Cancer vaccines can amplify existing antitumor responses or prime naive T cells to elicit effector T-cell functions in patients through immunization. Antigen-specific CD8+ T cells are crucial for the rejection of established tumors. We constructed XCL1-GPC3 fusion molecules as a liver cancer vaccine by linking the XCL1 chemokine to glypican-3 (GPC3), which is overexpressed in hepatocellular carcinoma (HCC). Cells expressing XCL1-GPC3 chemoattracted murine XCR1+CD8α+DCs and human XCR1+CD141+DCs in vitro and promoted their IL-12 production. After subcutaneous mXcl1-GPC3 plasmid injection, mXCL1-GPC3 was mainly detected in CD8α+DCs of mouse draining lymph nodes. XCL1-GPC3-targeted DCs enhanced antigen-specific CD8+ T cell-proliferation and induced the de novo generation of GPC3-specific CD8+ T cells, which abolished GPC3-expressing tumor cells in mouse and human systems. We immunized a murine autochthonous liver cancer model, with a hepatitis B background, with the mXcl1-GPC3 plasmid starting six weeks, when malignant hepatocyte clusters formed, or 14 weeks, when liver tumor nodules developed, after diethylnitrosamine administration. mXcl1-GPC3 immunized mice displayed significantly inhibited tumor formation and growth compared to GPC3-immunized mice. After mXcl1-GPC3 immunization, mouse livers showed elevated production of IFNγ, granzyme B, IL-18, CCL5, CXCL19, Xcl1, and increased infiltration of GPC3-specific CD8+ T cells, activated NK cells and NKT cells.
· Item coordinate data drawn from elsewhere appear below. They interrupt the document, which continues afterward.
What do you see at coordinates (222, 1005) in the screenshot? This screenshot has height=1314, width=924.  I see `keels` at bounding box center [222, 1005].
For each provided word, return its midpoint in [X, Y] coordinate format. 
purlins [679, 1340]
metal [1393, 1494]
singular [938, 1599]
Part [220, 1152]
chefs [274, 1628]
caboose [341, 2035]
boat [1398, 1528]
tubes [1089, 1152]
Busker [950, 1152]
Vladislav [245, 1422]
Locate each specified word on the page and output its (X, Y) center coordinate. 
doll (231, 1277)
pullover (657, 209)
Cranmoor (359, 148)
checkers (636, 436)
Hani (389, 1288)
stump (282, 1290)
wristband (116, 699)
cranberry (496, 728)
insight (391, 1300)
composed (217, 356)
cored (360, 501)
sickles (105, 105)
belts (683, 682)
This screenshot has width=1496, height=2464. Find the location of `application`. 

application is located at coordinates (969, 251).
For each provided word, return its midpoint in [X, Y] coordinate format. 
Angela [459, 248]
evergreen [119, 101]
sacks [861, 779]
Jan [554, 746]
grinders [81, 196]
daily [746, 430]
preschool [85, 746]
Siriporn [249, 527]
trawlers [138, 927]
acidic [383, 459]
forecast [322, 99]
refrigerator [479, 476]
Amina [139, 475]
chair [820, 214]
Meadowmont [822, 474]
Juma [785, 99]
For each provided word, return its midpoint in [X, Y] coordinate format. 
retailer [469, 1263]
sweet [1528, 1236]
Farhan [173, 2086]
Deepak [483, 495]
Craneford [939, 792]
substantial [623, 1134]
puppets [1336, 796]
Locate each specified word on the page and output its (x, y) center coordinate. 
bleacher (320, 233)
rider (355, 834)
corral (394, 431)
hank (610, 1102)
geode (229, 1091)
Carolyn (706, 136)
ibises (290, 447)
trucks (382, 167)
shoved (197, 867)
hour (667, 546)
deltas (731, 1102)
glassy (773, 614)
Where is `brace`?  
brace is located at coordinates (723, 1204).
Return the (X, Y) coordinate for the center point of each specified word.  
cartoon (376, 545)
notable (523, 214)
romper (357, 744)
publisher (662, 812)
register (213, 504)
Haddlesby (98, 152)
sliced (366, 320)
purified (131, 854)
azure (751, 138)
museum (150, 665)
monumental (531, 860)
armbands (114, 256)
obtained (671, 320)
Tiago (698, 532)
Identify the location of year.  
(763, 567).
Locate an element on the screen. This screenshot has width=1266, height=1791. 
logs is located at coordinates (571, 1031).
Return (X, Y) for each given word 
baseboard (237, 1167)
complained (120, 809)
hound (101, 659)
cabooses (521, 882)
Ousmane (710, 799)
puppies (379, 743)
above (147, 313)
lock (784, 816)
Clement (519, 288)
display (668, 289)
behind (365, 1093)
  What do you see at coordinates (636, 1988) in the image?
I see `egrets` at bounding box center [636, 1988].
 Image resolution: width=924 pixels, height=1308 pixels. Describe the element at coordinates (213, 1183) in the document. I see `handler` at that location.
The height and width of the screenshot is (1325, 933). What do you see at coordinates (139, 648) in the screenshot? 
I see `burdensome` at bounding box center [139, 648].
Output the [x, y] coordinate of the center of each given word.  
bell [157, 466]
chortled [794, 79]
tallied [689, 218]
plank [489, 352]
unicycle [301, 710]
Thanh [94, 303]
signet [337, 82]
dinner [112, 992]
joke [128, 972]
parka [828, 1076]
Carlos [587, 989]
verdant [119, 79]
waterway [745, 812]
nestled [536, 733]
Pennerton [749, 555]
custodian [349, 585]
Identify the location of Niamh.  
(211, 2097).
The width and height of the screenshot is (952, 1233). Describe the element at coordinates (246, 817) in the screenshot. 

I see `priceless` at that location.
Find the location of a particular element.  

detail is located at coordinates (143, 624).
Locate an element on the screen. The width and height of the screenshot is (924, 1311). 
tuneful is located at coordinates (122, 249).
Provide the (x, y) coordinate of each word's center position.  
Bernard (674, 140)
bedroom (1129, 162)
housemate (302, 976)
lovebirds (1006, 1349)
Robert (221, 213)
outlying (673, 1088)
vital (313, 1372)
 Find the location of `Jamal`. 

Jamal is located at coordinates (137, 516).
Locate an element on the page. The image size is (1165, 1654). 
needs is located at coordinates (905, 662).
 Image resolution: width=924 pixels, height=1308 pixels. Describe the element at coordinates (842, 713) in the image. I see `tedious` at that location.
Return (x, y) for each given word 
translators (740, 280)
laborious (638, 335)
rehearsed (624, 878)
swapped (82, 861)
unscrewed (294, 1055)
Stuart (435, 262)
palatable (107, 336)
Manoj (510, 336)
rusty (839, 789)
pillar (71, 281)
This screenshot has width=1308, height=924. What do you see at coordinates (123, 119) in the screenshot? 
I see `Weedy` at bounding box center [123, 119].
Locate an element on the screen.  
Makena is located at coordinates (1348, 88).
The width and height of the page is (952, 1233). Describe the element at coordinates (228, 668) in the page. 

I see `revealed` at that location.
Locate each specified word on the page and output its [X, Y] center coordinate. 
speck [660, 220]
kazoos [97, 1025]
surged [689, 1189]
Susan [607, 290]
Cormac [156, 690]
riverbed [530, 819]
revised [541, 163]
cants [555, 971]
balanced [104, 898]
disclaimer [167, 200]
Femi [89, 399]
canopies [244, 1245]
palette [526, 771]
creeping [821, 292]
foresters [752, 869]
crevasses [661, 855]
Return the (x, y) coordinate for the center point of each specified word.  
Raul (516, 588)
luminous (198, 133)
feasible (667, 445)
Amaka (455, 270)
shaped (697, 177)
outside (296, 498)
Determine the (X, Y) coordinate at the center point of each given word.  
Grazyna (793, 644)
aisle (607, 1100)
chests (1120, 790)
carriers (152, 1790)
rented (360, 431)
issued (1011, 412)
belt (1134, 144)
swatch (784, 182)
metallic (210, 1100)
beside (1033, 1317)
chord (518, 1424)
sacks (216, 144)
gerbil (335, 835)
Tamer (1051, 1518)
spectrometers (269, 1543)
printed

The antitumor effects of these immune cells were further enhanced by the administration of anti-PD1. Anti-HCC effects induced by hXCL1-GPC3 were confirmed in HCC-PDX model from three patients. Thus, XCL1-GPC3 might be a promising cancer vaccine to compensate for the deficiency of the checkpoint blockades in HCC immunotherapy.